- WRITTEN EXERCISE
Copy out every line of the listing below word for word, changing nothing.

- Extracted data entries

────────────────────────────────────────

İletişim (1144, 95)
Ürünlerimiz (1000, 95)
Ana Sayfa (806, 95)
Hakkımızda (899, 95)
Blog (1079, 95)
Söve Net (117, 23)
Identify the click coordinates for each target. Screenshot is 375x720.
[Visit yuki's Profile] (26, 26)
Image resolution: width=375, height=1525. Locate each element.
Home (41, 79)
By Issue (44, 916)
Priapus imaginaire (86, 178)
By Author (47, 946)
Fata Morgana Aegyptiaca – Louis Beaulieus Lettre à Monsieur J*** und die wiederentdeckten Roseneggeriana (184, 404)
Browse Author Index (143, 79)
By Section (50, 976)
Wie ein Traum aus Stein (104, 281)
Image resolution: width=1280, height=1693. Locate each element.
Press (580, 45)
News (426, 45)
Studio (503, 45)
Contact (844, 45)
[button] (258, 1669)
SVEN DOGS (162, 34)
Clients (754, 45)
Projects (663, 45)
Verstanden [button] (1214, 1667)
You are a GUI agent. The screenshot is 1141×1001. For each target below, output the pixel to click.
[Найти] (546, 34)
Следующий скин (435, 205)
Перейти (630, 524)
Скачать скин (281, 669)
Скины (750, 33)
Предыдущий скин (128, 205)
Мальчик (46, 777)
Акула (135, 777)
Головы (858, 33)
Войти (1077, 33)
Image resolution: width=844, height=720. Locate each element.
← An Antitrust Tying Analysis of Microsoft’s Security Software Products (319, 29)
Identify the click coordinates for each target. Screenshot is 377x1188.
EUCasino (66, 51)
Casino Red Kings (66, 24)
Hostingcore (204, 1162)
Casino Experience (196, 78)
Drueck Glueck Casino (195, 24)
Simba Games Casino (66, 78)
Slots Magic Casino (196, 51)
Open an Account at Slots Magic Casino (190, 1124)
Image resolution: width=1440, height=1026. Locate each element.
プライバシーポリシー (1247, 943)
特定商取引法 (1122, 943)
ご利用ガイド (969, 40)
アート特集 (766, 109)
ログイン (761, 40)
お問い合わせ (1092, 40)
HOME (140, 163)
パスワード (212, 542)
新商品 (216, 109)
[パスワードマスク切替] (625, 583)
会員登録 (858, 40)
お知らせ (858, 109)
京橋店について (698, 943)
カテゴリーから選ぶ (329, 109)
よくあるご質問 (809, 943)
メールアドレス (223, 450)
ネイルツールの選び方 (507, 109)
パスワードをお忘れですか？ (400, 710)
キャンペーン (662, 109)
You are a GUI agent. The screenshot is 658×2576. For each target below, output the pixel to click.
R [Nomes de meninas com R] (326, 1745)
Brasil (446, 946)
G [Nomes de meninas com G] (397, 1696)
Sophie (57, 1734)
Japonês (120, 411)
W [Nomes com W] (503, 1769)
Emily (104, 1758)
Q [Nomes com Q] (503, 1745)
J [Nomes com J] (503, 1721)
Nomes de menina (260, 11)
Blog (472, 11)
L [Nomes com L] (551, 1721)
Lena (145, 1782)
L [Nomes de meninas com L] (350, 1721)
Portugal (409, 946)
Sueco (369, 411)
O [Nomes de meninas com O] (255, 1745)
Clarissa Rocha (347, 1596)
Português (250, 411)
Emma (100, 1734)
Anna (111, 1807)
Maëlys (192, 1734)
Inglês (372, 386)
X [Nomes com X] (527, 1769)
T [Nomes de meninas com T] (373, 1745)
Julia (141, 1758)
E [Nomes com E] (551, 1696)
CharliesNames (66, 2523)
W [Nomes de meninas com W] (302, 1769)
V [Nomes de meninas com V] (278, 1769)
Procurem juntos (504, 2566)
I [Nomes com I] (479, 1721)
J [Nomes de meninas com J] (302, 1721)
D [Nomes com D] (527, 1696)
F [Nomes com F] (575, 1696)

────────────────────────────────────────

- FULL SOLUTION
İletişim (1144, 95)
Ürünlerimiz (1000, 95)
Ana Sayfa (806, 95)
Hakkımızda (899, 95)
Blog (1079, 95)
Söve Net (117, 23)
Identify the click coordinates for each target. Screenshot is 375x720.
[Visit yuki's Profile] (26, 26)
Image resolution: width=375, height=1525. Locate each element.
Home (41, 79)
By Issue (44, 916)
Priapus imaginaire (86, 178)
By Author (47, 946)
Fata Morgana Aegyptiaca – Louis Beaulieus Lettre à Monsieur J*** und die wiederentdeckten Roseneggeriana (184, 404)
Browse Author Index (143, 79)
By Section (50, 976)
Wie ein Traum aus Stein (104, 281)
Image resolution: width=1280, height=1693. Locate each element.
Press (580, 45)
News (426, 45)
Studio (503, 45)
Contact (844, 45)
[button] (258, 1669)
SVEN DOGS (162, 34)
Clients (754, 45)
Projects (663, 45)
Verstanden [button] (1214, 1667)
You are a GUI agent. The screenshot is 1141×1001. For each target below, output the pixel to click.
[Найти] (546, 34)
Следующий скин (435, 205)
Перейти (630, 524)
Скачать скин (281, 669)
Скины (750, 33)
Предыдущий скин (128, 205)
Мальчик (46, 777)
Акула (135, 777)
Головы (858, 33)
Войти (1077, 33)
Image resolution: width=844, height=720. Locate each element.
← An Antitrust Tying Analysis of Microsoft’s Security Software Products (319, 29)
Identify the click coordinates for each target. Screenshot is 377x1188.
EUCasino (66, 51)
Casino Red Kings (66, 24)
Hostingcore (204, 1162)
Casino Experience (196, 78)
Drueck Glueck Casino (195, 24)
Simba Games Casino (66, 78)
Slots Magic Casino (196, 51)
Open an Account at Slots Magic Casino (190, 1124)
Image resolution: width=1440, height=1026. Locate each element.
プライバシーポリシー (1247, 943)
特定商取引法 (1122, 943)
ご利用ガイド (969, 40)
アート特集 (766, 109)
ログイン (761, 40)
お問い合わせ (1092, 40)
HOME (140, 163)
パスワード (212, 542)
新商品 (216, 109)
[パスワードマスク切替] (625, 583)
会員登録 (858, 40)
お知らせ (858, 109)
京橋店について (698, 943)
カテゴリーから選ぶ (329, 109)
よくあるご質問 (809, 943)
メールアドレス (223, 450)
ネイルツールの選び方 (507, 109)
パスワードをお忘れですか？ (400, 710)
キャンペーン (662, 109)
You are a GUI agent. The screenshot is 658×2576. For each target below, output the pixel to click.
R [Nomes de meninas com R] (326, 1745)
Brasil (446, 946)
G [Nomes de meninas com G] (397, 1696)
Sophie (57, 1734)
Japonês (120, 411)
W [Nomes com W] (503, 1769)
Emily (104, 1758)
Q [Nomes com Q] (503, 1745)
J [Nomes com J] (503, 1721)
Nomes de menina (260, 11)
Blog (472, 11)
L [Nomes com L] (551, 1721)
Lena (145, 1782)
L [Nomes de meninas com L] (350, 1721)
Portugal (409, 946)
Sueco (369, 411)
O [Nomes de meninas com O] (255, 1745)
Clarissa Rocha (347, 1596)
Português (250, 411)
Emma (100, 1734)
Anna (111, 1807)
Maëlys (192, 1734)
Inglês (372, 386)
X [Nomes com X] (527, 1769)
T [Nomes de meninas com T] (373, 1745)
Julia (141, 1758)
E [Nomes com E] (551, 1696)
CharliesNames (66, 2523)
W [Nomes de meninas com W] (302, 1769)
V [Nomes de meninas com V] (278, 1769)
Procurem juntos (504, 2566)
I [Nomes com I] (479, 1721)
J [Nomes de meninas com J] (302, 1721)
D [Nomes com D] (527, 1696)
F [Nomes com F] (575, 1696)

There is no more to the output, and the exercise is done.